• **ÉNONCÉ A**
D'après l'extrait sur la foi et le kufr chez les traditionalistes, pourquoi ibn Taïmiya estime-t-il que les jahmites sont plus proches de la vérité que les philosophes grecs ?
• **ÉNONCÉ B**
Poursuivez l'extrait sur la foi et le kufr chez les traditionalistes à partir de sa dernière phrase.

• **EXTRAIT SOURCE**
Dans une analyse très pointue, ibn Taïmiya explique que les jahmites sont comparables aux philosophes grecs, bien que les jahmites soient plus proches de la vérité dans l’ensemble, car ils imposent les actes d’adoration et sont convaincus qu’ils sont utiles, contrairement aux philosophes et aux soufis ultras.

 

Le point commun entre les philosophes péripatéticiens et les jahmites, c’est qu’ils résument le bonheur dans la connaissance, soit mujarrad el ‘ilm wa e-tasdîq pour les seconds et la connaissance des choses telles qu’elles sont pour les premiers.[3]

 

Nous avons vu aussi que les murjites toutes tendance confondues disent que les actes extérieurs ne font pas partie de la foi, sauf que pour certains, ils en font partie majâzan (de façon métaphorique), et qu’il est possible d’avoir une foi parfaite sans ne fournir aucun acte extérieur.

 

Les ash’arites rejoignent les jahmites sur leur conception de la foi. Pour contrer cette tendance, ibn Taïmiya explique que le ‘ilm et le tasdîq ne sont pas suffisants pour arriver à la foi, sans fournir les actes du cœur.[4]

 

La conception du kufr chez les traditionalistes

 

En fonction des membres avec lequel il se matérialise, le kufr se divise en effet en trois catégories :

 

  1. El kufr el qalbî : qui concerne les éléments de la croyance qui touchent au kufr akbar (comme le reniement, le scepticisme, l’association dans les trois domaines du tawhîd : rububiya, ulûliya, el asmâ wa e-sifât).

• **DONNÉES FOURNIES**
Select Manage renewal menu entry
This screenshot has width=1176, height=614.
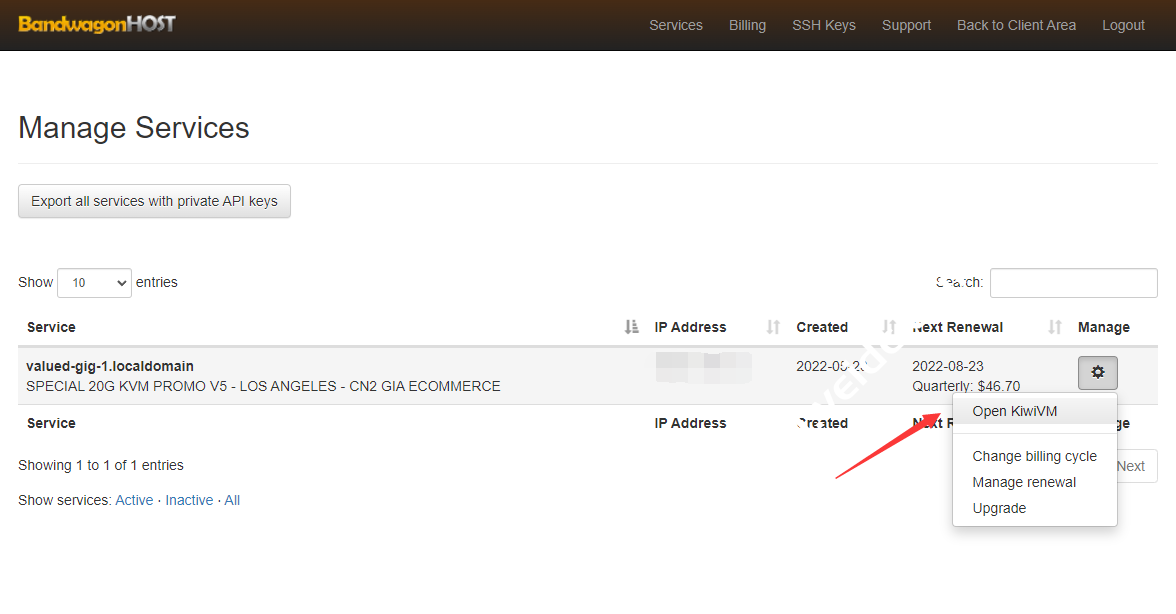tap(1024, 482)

---

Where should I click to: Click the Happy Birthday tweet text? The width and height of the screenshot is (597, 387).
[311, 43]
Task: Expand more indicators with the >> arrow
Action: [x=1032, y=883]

• **CORRIGÉ A**
Selon ibn Taïmiya, les jahmites sont dans l'ensemble plus proches de la vérité parce qu'ils imposent les actes d'adoration et sont convaincus de leur utilité. Sur ce point, ils se distinguent des philosophes et des soufis ultras.

• **CORRIGÉ B**
     

  2. El kufr el qawlî : qui concerne les paroles et touche aussi bien au kufr akbar qu’au kufr asghar. Il faut savoir ici que les paroles traduisent la croyance. Celui qui apostasie avec la langue apostasie immanquablement avec le cœur, contrairement aux jahmites pour qui les paroles extériorisent la croyance, sans relever du kufr en elles-mêmes ; c’est le dalîl zhâhir. Ainsi, peu importe que celui qui prononce le kufr soit convaincu par ses paroles ou non, étant donné qu’il les a dites en toute âme et conscience (tatâbuq e-zhâhir bi el bâtin). Seul le mukra (qui les prononce sous la contrainte) est excusable.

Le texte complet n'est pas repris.